Una vez, un miembro de la tribu se presentó furioso ante su jefe para hacerle saber que estaba
decidido a tomar venganza de un enemigo que
lo había ofendido gravemente.
¡Quería ir inmediatamente y matarlo sin piedad! El jefe lo escuchó atentamente y luego le propuso que fuera a hacer lo que tenía pensado, pero que antes de hacerlo llenara su pipa de tabaco y la fumara con calma al pie del árbol sagrado del pueblo.
El hombre cargó su pipa y fue a sentarse bajo
la copa del gran árbol.
Tardó una hora en terminar la pipa. Luego sacudió las cenizas y decidió volver a hablar
con el jefe para decirle que lo había pensado
mejor, que era excesivo matar a su enemigo,
pero que sí le daría una paliza memorable para que nunca se olvidara de la ofensa.
Nuevamente, el anciano lo escuchó y aprobó su
decisión, pero le ordenó que, ya que había cambiado de parecer, llenara otra vez la pipa
y fuera a fumarla al mismo lugar.
También esta vez el hombre cumplió su encargo y estuvo media hora meditando.

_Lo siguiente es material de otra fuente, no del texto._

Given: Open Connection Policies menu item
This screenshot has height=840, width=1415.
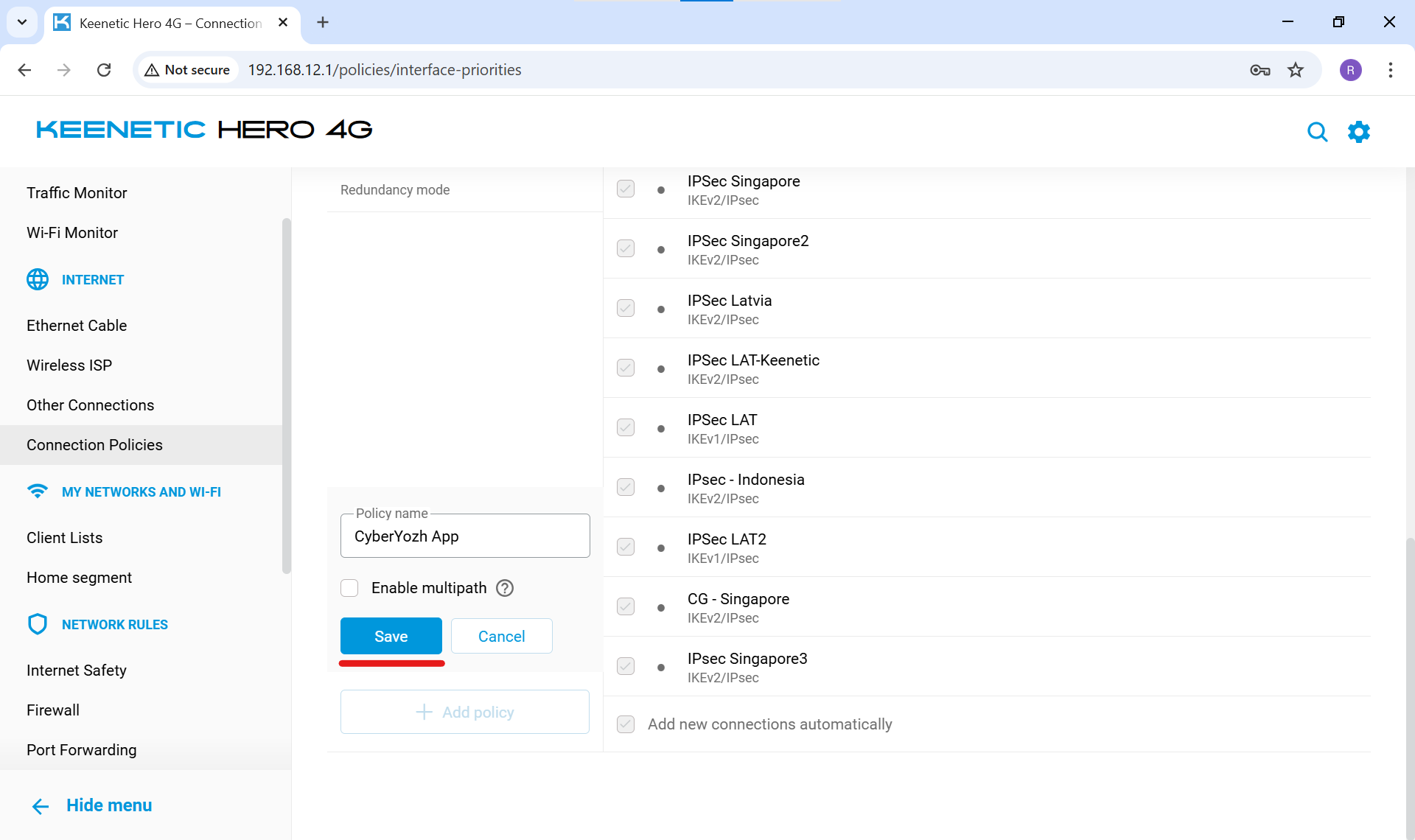Looking at the screenshot, I should pos(94,445).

Después regresó adonde estaba el cacique y le
dijo que consideraba excesivo castigar físicamente a su enemigo, pero que iría a echarle en cara
su mala acción y le haría pasar verguenza
delante de todos. Como siempre, fue escuchado
con bondad, pero el anciano volvió a ordenarle
que repitiera su meditación como lo había hecho las veces anteriores.

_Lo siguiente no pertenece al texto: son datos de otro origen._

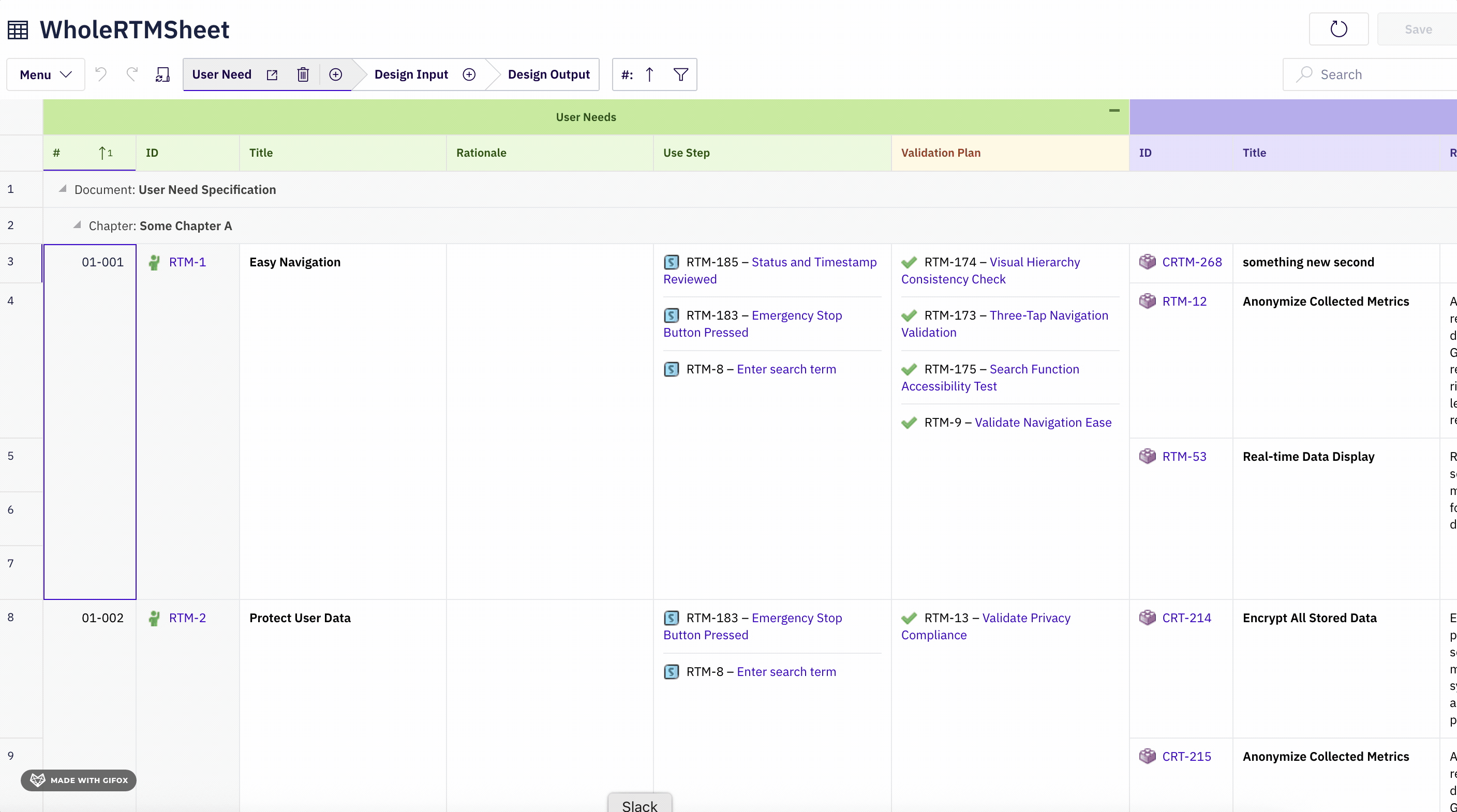Screen dimensions: 1457x812
Task: Click the undo arrow icon
Action: (101, 74)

El hombre, medio molesto, pero ya mucho más
sereno, se dirigió al árbol centenario, y allí,
sentado fue convirtiendo en humo su tabaco y
su bronca. Cuando terminó, volvió al jefe y le
dijo:
-Pensándolo mejor, veo que la cosa no es para
tanto iré adonde me espera mi agresor para
darle un abrazo. Así recuperaré a un amigo que seguramente se arrepentirá de lo que ha hecho. El jefe le regaló dos cargas de tabaco
para que fueran a fumar juntos al pie del árbol, diciéndole:
-Eso es precisamente lo que pensaba yo desde
el principio que tenías que hacer, pero no podía decírtelo; era necesario darte tiempo para que lo descubrieras tú mismo.